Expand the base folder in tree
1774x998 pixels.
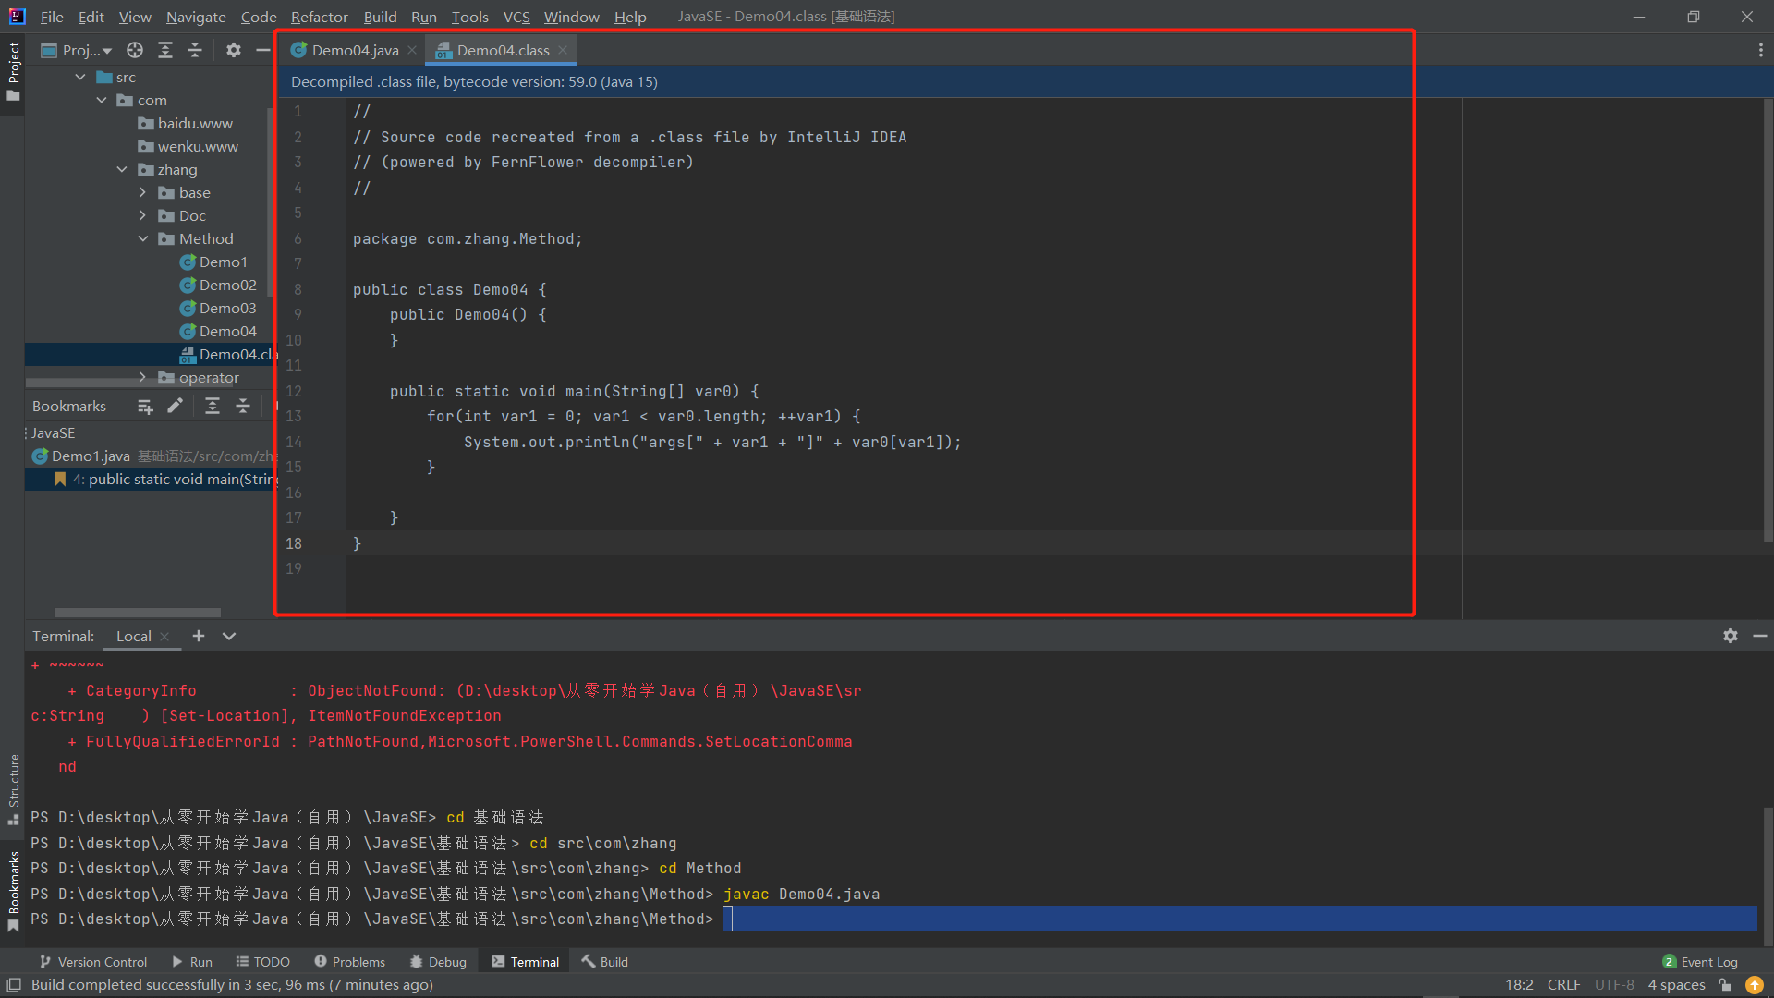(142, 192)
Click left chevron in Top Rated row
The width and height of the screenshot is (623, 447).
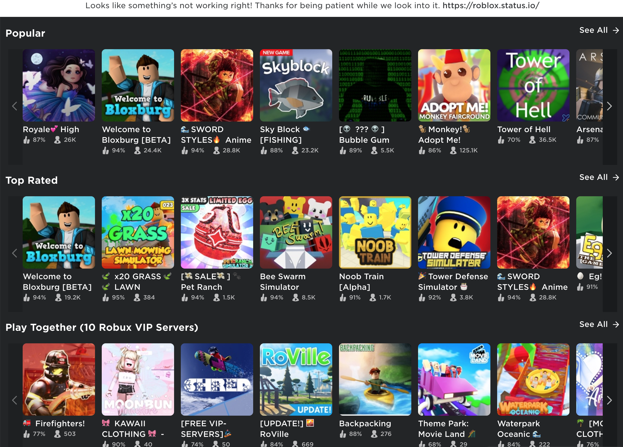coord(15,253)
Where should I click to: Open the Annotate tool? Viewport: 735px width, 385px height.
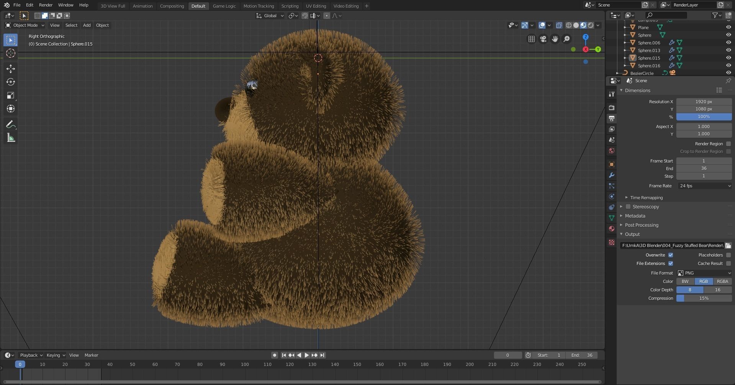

####

Starting with the top line, write out all the data above exactly; keep the pictures out.

• Written response:
Expand the base folder in tree
1774x998 pixels.
(142, 192)
Click left chevron in Top Rated row
The width and height of the screenshot is (623, 447).
coord(15,253)
Where should I click to: Open the Annotate tool? Viewport: 735px width, 385px height.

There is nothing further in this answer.